Displaying 10 Comments
Have Your Say
  1. thasluprus@thraml.com' Sandra says:

    Hanging the CD’s works. I used it to keep woodpeckers away from my cedar siding.

  2. melodykrr@yahoo.com' Melody Kerr says:

    If the garbage especially food waste was contained properly,ie: closed containers. The attraction would cease. This action,of course,would effect other wildlife. And to keep biohazard,illnesses in check.

  3. kevinbrady1214@gmail.com' Kevin Brady says:

    Obviously some people are disturbed by the presence of vultures, so the City Council responded to their complaints, and that’s a good thing. And the Mayor and the rest of us may have learned a little more about vultures. But vultures are harmless and unaggressive, and there’s no need for any action on the City’s part. Take the advice of some other posters and use mylar balloons or old CDs to discourage them. Better still, don’t feed “cute” wild animals (like feral cats or deer) and then complain when the food also attracts animals you find less desirable, like vultures. They all compete for the same food, often with domestic animals, and they all defecate somewhere too.

  4. I love the vultures. They have been coming here for all of the twenty-two years that I have lived in Lambertville and I’m sure they were here long before there was a Lambertville. Let’s not be like those people who buy a house near the airport because the price is right and then complain about the noise.

  5. It sounds like our area needs to cull some deer.

  6. origin11@comcast.net' JaneAdele says:

    Glad that others see the “beauty” and value of the black vultures! I happen to love them, and I’m fascinated by them – their roosting habits, social interactions, etc.

    They are federally protected because they are nature’s recyclers. They handle road kill so the road crews don’t have to.

    Yes their droppings are messy, and yes they can chew on items that cause damage – but one way to deal with them is to discourage them from landing in those areas. Some of the ideas listed above are good. Do not harm them, or you can be fined.

    Also – bring in any dishes that have leftover wet cat food, or put the food under cover where the vultures can’t access it. Don’t feed the vultures. Once one comes, you’ll have dozens more. Close the dumpsters near restaurants and other public places.

    They are awkward but harmless creatures when they hop around and land, but enjoy the beauty of them when you watch them soar in the sky. They are one of the most graceful birds in the air !

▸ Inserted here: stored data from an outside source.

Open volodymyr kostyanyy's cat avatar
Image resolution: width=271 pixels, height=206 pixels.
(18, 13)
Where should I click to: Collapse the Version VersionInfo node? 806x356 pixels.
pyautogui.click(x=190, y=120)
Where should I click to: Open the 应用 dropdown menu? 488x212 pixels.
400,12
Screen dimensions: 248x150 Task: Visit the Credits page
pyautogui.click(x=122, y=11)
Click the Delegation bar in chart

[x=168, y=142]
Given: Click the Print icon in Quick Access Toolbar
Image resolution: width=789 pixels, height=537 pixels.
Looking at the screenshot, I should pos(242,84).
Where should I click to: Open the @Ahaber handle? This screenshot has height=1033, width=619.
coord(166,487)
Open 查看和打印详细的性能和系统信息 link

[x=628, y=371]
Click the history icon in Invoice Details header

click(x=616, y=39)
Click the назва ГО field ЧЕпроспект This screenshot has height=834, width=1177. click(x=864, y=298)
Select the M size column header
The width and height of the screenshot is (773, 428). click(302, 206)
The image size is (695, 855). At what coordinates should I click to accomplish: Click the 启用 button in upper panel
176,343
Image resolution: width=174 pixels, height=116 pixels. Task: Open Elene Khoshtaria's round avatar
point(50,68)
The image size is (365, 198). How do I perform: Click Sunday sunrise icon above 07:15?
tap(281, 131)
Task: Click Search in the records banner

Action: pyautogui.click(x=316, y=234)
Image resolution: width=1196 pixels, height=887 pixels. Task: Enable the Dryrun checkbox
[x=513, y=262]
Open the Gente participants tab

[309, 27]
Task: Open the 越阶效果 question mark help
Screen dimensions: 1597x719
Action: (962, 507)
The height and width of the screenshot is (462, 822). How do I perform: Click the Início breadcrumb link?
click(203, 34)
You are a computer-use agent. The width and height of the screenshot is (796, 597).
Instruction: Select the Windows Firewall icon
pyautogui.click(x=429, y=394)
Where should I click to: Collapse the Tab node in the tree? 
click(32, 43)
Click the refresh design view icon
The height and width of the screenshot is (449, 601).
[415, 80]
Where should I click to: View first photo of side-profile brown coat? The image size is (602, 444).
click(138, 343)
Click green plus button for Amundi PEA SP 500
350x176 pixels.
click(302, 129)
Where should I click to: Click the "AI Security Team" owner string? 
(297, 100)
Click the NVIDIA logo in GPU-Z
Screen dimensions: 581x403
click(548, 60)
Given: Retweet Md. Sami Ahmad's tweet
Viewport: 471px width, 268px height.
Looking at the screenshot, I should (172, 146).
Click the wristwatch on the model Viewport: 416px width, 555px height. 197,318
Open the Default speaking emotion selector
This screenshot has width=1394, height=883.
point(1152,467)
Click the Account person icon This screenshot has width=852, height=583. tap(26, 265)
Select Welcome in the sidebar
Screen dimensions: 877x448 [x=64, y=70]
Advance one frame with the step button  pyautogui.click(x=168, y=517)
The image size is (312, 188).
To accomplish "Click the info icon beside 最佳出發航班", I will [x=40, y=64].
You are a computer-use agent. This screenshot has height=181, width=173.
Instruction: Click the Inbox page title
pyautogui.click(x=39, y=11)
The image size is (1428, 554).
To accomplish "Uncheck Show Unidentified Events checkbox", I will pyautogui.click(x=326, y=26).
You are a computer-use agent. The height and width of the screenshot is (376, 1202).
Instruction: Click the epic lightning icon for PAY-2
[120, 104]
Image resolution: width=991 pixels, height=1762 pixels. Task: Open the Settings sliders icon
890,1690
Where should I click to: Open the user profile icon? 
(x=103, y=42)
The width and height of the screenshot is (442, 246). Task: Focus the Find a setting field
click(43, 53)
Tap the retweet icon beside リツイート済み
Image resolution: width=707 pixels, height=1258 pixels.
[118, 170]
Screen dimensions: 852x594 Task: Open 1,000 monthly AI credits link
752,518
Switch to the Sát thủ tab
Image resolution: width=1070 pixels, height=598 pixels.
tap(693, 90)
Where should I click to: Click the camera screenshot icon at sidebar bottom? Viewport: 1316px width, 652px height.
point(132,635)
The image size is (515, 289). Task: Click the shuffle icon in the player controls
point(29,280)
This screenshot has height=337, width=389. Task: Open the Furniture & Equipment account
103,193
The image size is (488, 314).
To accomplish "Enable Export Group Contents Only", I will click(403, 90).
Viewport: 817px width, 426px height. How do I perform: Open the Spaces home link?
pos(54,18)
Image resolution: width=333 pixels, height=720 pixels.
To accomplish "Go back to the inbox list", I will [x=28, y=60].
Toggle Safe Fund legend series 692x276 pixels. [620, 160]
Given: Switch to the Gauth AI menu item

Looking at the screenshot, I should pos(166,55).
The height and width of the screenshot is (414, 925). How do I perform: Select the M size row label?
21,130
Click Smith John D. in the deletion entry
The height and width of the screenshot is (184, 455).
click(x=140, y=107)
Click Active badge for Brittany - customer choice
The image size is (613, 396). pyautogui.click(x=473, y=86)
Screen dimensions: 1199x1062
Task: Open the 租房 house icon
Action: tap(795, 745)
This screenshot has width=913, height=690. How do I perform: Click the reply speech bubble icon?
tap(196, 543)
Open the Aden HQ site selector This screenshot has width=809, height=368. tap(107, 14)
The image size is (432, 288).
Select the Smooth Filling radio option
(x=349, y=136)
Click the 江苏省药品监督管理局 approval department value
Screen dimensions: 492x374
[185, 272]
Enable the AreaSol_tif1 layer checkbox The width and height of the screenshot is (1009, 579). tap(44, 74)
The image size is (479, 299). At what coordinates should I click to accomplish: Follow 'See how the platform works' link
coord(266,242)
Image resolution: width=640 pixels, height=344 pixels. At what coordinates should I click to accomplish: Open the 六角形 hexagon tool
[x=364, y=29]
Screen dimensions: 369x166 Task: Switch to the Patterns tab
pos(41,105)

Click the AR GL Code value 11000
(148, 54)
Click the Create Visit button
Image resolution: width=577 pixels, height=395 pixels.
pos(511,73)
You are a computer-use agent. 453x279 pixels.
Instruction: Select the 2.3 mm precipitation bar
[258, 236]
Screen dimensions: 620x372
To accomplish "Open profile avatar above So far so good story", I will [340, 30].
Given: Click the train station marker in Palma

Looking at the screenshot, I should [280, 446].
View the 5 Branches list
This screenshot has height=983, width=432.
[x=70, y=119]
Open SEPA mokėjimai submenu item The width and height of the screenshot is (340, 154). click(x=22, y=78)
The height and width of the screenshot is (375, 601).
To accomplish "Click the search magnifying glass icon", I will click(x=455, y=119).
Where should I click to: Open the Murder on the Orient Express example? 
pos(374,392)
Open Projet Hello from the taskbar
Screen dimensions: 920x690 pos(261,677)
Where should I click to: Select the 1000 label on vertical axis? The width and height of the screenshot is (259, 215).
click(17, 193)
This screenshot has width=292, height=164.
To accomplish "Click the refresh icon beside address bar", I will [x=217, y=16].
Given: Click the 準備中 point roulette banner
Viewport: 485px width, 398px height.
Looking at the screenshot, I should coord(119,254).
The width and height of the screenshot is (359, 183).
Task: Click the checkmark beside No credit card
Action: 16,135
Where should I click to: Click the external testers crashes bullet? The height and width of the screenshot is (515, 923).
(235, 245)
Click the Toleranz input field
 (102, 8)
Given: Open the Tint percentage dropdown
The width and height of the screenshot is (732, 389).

  7. joeshoemaker62@yahoo.com' Joe says:

    There are four feral cats in a Ferry Street back yard. They are being feed by caring folks, especially Joe and Lori. The vultures show up everyday around 7 am and leave around 5 pm. If wet cat food is left out the birds chase the cats and devour the food. They will eat dry cat food when they are starving. They are dirty birds when hanging out on the ground. They are magnificent flyers. They are graceful floaters. Still, the area they’ve decided to roost, would be better off if they leave.

    • I am one of the inquisitors
      I don’t think it’s the cat food but the food being throw behind Kline’s Court
      in the dumpster
      They, the vultures are very intimidating
      I wrote my concerns on a Lambertville thread (causing a little stir)

  8. That’s beautiful man! A govt committee gets together about how to get rid of vultures. Never mind that there is NO common opinion that vultures are bad. “Experts” on vultures, feral cat colonies, and canned cat food are sought out by govt officials to opine for the committee. I had a woodpecker once that fell in love with the fascia of my roof and began to do damage. If only I could have asked Her Honor to convene a committee it might have saved the poor bird’s life

  9. VUltures are not pretty but they’ve been around longer than those complaining. They roost near to where there is ROAD KILL and they clean that up– perfectly. They’ve been nested in the nooks of the quarry near the workhouse as long as I can remember. We have them on the PA side of the river as well. They don’t stay long in any single place . They stay only until the dead critters are consumed. Very tiday. Requires fewer road crews to remove road kill.